[Task statement]:
Every entry below needs to be repeated exactly as written.

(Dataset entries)

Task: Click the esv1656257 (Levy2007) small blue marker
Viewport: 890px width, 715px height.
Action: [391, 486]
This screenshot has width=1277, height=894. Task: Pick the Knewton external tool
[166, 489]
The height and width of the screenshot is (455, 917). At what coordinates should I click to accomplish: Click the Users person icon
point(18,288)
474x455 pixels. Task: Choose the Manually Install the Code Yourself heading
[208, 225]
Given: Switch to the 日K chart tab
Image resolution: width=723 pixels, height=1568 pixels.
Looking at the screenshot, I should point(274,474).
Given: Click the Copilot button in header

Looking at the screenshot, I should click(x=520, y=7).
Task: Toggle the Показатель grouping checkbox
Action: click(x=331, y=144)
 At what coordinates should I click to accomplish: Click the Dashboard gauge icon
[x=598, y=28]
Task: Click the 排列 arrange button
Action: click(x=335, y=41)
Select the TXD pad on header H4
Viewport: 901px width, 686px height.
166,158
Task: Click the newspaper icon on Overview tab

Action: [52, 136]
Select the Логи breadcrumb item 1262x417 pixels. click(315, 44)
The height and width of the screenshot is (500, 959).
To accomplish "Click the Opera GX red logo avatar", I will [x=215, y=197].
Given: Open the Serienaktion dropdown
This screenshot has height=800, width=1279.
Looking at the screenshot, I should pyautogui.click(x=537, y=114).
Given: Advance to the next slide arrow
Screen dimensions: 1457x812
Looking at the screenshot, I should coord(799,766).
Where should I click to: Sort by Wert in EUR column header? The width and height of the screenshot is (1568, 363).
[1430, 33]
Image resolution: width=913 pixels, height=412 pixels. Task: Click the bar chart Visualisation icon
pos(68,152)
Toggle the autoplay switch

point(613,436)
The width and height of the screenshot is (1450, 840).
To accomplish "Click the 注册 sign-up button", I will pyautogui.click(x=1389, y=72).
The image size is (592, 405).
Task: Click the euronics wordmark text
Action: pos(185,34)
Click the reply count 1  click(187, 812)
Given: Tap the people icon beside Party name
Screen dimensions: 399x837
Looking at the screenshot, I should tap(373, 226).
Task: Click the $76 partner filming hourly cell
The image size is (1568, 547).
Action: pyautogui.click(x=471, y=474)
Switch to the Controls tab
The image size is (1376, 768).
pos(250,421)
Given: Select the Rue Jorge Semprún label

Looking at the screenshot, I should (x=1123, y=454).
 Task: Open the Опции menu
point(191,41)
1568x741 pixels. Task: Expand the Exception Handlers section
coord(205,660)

[Solution below]:
Task: Click the esv1656257 (Levy2007) small blue marker
Viewport: 890px width, 715px height.
Action: [391, 486]
This screenshot has width=1277, height=894. Task: Pick the Knewton external tool
[166, 489]
The height and width of the screenshot is (455, 917). At what coordinates should I click to accomplish: Click the Users person icon
point(18,288)
474x455 pixels. Task: Choose the Manually Install the Code Yourself heading
[208, 225]
Given: Switch to the 日K chart tab
Image resolution: width=723 pixels, height=1568 pixels.
Looking at the screenshot, I should point(274,474).
Given: Click the Copilot button in header

Looking at the screenshot, I should click(x=520, y=7).
Task: Toggle the Показатель grouping checkbox
Action: click(x=331, y=144)
 At what coordinates should I click to accomplish: Click the Dashboard gauge icon
[x=598, y=28]
Task: Click the 排列 arrange button
Action: click(x=335, y=41)
Select the TXD pad on header H4
Viewport: 901px width, 686px height.
166,158
Task: Click the newspaper icon on Overview tab

Action: [52, 136]
Select the Логи breadcrumb item 1262x417 pixels. click(315, 44)
The height and width of the screenshot is (500, 959).
To accomplish "Click the Opera GX red logo avatar", I will [x=215, y=197].
Given: Open the Serienaktion dropdown
This screenshot has height=800, width=1279.
Looking at the screenshot, I should pyautogui.click(x=537, y=114).
Given: Advance to the next slide arrow
Screen dimensions: 1457x812
Looking at the screenshot, I should coord(799,766).
Where should I click to: Sort by Wert in EUR column header? The width and height of the screenshot is (1568, 363).
[1430, 33]
Image resolution: width=913 pixels, height=412 pixels. Task: Click the bar chart Visualisation icon
pos(68,152)
Toggle the autoplay switch

point(613,436)
The width and height of the screenshot is (1450, 840).
To accomplish "Click the 注册 sign-up button", I will pyautogui.click(x=1389, y=72).
The image size is (592, 405).
Task: Click the euronics wordmark text
Action: pos(185,34)
Click the reply count 1  click(187, 812)
Given: Tap the people icon beside Party name
Screen dimensions: 399x837
Looking at the screenshot, I should tap(373, 226).
Task: Click the $76 partner filming hourly cell
The image size is (1568, 547).
Action: pyautogui.click(x=471, y=474)
Switch to the Controls tab
The image size is (1376, 768).
pos(250,421)
Given: Select the Rue Jorge Semprún label

Looking at the screenshot, I should (x=1123, y=454).
 Task: Open the Опции menu
point(191,41)
1568x741 pixels. Task: Expand the Exception Handlers section
coord(205,660)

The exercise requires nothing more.